Los mercados bursátiles globales seguían perdiendo terreno este jueves, a medida que los inversionistas ven cada vez más larga la batalla entre Estados Unidos e Irán por el control del estrecho de Ormuz, con el consecuente efecto al alza sobre los costos energéticos.
El S&P IPSA caía 0,5% a 11.315,74 puntos, y esto hace que arriesgue una sexta jornada consecutiva a la baja desde el peak de 11.556,21 puntos alcanzado el pasado miércoles. Pampa (-2,1%), Itaú (-1,6%) y Banco de Chile (-1,3%) eran las acciones con peor desempeño del índice, y Latam (-1,1%) contribuía de forma no menor.

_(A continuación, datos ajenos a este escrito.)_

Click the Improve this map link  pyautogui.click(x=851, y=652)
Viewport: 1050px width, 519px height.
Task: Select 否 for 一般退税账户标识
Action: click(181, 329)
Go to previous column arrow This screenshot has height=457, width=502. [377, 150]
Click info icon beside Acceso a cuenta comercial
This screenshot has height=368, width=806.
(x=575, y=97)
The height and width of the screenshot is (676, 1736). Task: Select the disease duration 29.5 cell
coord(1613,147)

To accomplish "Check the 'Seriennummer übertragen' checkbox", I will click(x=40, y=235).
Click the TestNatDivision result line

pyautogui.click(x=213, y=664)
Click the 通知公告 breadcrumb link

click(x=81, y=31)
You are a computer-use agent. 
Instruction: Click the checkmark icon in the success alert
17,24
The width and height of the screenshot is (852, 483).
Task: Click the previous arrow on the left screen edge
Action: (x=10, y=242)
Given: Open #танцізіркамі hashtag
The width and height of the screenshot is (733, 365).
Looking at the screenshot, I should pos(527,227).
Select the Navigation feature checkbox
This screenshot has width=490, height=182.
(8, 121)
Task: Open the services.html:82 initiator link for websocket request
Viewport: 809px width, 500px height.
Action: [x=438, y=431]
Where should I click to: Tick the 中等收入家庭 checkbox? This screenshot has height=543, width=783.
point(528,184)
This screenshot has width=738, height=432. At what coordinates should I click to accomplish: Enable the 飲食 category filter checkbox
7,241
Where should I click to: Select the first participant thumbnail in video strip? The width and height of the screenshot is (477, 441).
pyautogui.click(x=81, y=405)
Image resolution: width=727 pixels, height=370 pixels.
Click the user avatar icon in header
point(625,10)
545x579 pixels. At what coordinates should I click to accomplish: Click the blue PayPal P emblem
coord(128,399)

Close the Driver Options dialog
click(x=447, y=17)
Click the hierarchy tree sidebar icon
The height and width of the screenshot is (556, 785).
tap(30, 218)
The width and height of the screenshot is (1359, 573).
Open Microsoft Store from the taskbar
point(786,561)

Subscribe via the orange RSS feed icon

En la apertura de Wall Street, el Nasdaq perdía 0,9%, el S&P 500 bajaba 0,6% y el Dow Jones cedía 0,5%. En Europa, el continental Euro Stoxx 50 retrocedía 0,7% y el FTSE 100 de Londres se replegaba 0,5%, después de que el Banco Central Europeo anunció un alza de tasas de 25 puntos base (pb), como se esperaba. Al cierre de Asia, destacó la caída del hongkonés Hang Seng (-1,3%).
Al menos hasta noviembre
El petróleo Brent escalaba 3,6% hasta los US$ 104,8 por barril, nuevos máximos desde mayo, y con ello los rendimientos del Tesoro aumentaban unos 7 puntos base en los tramos de dos a 10 años, a la vez que el dólar se fortalecía globalmente.
Los operadores de futuros y swaps están considerando seriamente la posibilidad de que la Reserva Federal suba las tasas de interés dos veces antes de que termine el año, e incluso avizoran un tercer recorte durante 2027.
Donald Trump sostuvo que la guerra contra Irán sólo terminará una vez que se hayan celebrado las elecciones de mitad de mandato en EEUU, agendadas para noviembre, y que por lo tanto no se verá antes de eso ningún alivio en los precios de los combustibles.
Los precios al productor de agosto en EEUU no trajeron un alivio. El índice general subió 0,4%, como se esperaba, pero desde una serie anterior revisada levemente al alza, y la tasa anual de inflación mayorista alcanzó 5,4%, una décima sobre lo esperado.
Mientras Washington persiste con su bloqueo a los puertos iraníes en Ormuz, Teherán se ha mostrado determinado a escalar los ataques de represalia si EEUU continúa atacando sus activos, como ha sido frecuente esta semana.
Además, según el New York Times, los militantes hutíes de Yemen -aliados de Irán- derrotaron a las fuerzas gubernamentales en una ciudad costera del mar Rojo, con lo que estarían mejor posicionados para interrumpir el tráfico en el estrecho de Bab al-Mandeb.